His handling of the pandemic has seen his popularity slide and he is up against leftist former president Luiz Inácio Lula da Silva in the 2022 presidential election.
In a shock move, the leaders of all three branches of Brazil’s armed forces jointly resigned last week following Bolsonaro’s replacement of the defence minister, a move that fuelled widespread apprehension of a military shake-up to serve the president’s political interests.
The defence ministry reported the resignations in a statement without any reasons being given for them.
Replacements were not named, but analysts expressed fears the president, increasingly under pressure, was moving to assert greater control over the military.
“Since 1985 [when military rule ended], we haven’t had news of such clear intervention of the president with regard to the armed forces,” said Carlos Melo, a political science professor at Insper University in Sao Paulo.

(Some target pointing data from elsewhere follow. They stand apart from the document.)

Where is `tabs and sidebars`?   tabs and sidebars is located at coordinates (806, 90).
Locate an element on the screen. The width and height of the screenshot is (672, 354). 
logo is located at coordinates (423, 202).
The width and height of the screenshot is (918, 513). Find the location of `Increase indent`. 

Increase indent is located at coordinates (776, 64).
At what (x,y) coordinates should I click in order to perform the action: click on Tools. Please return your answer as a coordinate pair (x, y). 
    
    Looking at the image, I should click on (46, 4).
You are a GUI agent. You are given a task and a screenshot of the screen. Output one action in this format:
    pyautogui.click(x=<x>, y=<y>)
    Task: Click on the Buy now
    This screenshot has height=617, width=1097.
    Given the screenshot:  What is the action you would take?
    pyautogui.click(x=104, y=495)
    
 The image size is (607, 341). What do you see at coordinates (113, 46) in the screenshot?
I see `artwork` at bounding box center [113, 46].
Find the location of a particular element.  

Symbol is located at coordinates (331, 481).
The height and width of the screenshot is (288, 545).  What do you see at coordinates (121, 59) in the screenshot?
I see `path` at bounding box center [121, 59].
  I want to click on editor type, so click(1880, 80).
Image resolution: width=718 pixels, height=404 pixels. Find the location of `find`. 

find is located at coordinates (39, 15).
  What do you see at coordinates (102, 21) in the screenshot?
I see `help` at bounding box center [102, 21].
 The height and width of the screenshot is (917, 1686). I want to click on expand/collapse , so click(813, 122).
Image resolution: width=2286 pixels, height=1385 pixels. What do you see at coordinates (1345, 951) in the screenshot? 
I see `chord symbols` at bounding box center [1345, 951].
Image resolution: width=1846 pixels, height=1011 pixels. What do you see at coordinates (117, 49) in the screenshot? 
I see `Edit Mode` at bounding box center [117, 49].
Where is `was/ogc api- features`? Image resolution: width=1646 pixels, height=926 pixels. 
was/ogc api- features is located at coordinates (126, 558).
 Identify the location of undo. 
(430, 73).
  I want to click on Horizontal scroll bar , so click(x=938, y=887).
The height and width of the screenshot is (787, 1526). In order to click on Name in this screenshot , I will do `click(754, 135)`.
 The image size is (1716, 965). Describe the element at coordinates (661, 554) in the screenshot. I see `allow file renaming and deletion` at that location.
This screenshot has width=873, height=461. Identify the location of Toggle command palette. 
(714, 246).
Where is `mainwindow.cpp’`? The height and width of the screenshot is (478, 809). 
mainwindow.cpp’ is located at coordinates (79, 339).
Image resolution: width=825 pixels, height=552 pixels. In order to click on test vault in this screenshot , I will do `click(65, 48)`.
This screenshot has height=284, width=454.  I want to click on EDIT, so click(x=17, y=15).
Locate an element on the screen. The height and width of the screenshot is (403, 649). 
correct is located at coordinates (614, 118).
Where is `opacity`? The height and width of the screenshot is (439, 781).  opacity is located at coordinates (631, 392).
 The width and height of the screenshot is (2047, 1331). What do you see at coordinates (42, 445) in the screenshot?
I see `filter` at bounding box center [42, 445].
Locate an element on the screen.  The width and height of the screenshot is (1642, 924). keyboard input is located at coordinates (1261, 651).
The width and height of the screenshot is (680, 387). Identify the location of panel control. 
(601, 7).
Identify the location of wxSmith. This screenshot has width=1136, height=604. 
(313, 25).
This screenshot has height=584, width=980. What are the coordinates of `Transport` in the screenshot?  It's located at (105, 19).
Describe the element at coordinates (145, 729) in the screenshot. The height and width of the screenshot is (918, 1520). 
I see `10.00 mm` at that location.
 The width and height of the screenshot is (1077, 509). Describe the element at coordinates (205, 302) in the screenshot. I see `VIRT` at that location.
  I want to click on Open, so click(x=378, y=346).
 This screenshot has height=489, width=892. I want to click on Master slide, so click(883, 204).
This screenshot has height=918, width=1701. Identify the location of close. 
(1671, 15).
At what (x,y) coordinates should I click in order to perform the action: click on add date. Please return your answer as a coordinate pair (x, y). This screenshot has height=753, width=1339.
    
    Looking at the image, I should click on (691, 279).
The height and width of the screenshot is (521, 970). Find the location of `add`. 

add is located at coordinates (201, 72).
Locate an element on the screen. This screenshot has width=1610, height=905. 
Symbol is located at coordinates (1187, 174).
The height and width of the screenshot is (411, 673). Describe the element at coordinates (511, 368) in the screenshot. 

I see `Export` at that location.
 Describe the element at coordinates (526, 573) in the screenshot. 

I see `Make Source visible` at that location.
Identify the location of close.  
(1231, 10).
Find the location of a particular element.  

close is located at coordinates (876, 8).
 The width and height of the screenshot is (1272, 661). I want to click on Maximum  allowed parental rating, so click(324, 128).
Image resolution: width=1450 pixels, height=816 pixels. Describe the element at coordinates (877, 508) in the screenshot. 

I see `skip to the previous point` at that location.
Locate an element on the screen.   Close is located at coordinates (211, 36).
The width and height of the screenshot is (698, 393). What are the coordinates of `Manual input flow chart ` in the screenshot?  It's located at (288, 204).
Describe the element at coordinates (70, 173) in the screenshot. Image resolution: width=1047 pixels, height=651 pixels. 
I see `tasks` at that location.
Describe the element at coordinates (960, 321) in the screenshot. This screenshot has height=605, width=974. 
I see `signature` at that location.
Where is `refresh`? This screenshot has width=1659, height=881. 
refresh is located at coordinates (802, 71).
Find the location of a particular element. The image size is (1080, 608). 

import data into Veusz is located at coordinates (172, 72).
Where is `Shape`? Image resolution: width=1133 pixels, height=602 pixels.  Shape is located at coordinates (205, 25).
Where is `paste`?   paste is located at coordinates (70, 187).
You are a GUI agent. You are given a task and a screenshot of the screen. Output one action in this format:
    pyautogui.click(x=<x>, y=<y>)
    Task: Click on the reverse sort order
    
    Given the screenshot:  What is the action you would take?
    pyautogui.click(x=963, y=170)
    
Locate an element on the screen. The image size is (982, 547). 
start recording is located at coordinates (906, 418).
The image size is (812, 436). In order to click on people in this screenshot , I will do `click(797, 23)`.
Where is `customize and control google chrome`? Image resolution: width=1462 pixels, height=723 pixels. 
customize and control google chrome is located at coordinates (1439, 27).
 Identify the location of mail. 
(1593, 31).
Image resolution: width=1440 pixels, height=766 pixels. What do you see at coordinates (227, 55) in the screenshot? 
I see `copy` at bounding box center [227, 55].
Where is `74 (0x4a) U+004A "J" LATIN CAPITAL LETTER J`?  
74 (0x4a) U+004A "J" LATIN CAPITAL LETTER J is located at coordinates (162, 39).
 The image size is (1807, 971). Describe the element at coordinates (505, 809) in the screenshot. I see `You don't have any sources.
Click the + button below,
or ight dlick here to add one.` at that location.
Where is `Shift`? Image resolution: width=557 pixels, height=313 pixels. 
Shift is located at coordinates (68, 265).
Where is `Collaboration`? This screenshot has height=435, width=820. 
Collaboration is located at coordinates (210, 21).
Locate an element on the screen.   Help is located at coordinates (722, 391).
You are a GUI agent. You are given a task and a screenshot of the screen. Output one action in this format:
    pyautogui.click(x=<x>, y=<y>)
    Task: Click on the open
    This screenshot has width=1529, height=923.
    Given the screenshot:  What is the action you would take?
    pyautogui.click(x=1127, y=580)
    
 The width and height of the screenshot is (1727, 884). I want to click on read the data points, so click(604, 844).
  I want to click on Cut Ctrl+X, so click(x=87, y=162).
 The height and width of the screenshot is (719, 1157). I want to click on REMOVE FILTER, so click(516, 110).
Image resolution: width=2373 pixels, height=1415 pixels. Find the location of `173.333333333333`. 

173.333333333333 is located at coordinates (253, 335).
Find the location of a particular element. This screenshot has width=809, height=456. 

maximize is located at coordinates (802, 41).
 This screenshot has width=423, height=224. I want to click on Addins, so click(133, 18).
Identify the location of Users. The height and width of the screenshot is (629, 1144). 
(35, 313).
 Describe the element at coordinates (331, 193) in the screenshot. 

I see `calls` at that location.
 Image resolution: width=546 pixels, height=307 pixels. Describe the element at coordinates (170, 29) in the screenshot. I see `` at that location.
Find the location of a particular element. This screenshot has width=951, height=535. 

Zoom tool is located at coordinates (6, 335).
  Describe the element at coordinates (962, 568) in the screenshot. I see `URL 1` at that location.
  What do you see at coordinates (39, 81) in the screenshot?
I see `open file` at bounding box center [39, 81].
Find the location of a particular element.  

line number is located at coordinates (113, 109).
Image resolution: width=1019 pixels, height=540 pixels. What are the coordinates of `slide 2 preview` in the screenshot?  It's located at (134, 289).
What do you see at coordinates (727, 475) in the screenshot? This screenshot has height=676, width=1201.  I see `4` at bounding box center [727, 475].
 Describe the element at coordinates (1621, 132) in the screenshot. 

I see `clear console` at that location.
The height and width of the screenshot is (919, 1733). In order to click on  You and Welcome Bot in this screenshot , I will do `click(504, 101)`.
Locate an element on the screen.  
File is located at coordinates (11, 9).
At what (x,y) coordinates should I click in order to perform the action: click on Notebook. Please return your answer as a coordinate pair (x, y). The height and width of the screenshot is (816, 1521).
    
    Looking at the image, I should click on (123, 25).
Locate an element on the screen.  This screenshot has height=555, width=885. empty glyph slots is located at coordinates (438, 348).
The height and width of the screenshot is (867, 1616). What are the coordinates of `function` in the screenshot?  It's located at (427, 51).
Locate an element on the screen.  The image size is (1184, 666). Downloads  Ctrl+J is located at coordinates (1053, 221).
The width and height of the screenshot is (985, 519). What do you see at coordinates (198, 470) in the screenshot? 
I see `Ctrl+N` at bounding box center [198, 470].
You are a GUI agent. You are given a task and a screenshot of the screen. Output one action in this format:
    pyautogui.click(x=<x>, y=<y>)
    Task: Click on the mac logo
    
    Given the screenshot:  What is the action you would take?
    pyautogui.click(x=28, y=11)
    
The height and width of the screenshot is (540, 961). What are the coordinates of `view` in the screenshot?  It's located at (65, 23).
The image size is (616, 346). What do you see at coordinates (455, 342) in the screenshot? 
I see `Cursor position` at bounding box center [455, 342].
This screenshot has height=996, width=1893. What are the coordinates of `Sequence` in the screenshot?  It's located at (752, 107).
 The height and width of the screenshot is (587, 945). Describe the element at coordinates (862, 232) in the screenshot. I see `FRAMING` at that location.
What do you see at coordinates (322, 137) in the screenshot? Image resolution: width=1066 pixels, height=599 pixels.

What does this mean for the rest of the world?
The key tool in the global fight against the pandemic is the increasing number of vaccines. The biggest threats to their effectiveness are mutant strains of Covid that could render them less effective.
Viruses are live organisms and as such have the main principal drive that we humans do – to survive.
Variations occur all the time. The ones that thrive are those that are more infectious and less deadly, because they survive in the bodies of more and more people.
One of the major factors in how likely a new strain will develop is much virus is circulating in a population so in a country like Brazil where cases are soaring, this becomes increasingly likely.
As already noted, a particularly virulent strain of Covid has already come out of Brazil, prompting concern around the world including in the UK.
So until Brazil – and all other countries with increasing infection rates – gets a grip on the pandemic, their national outbreaks could quickly become international crises.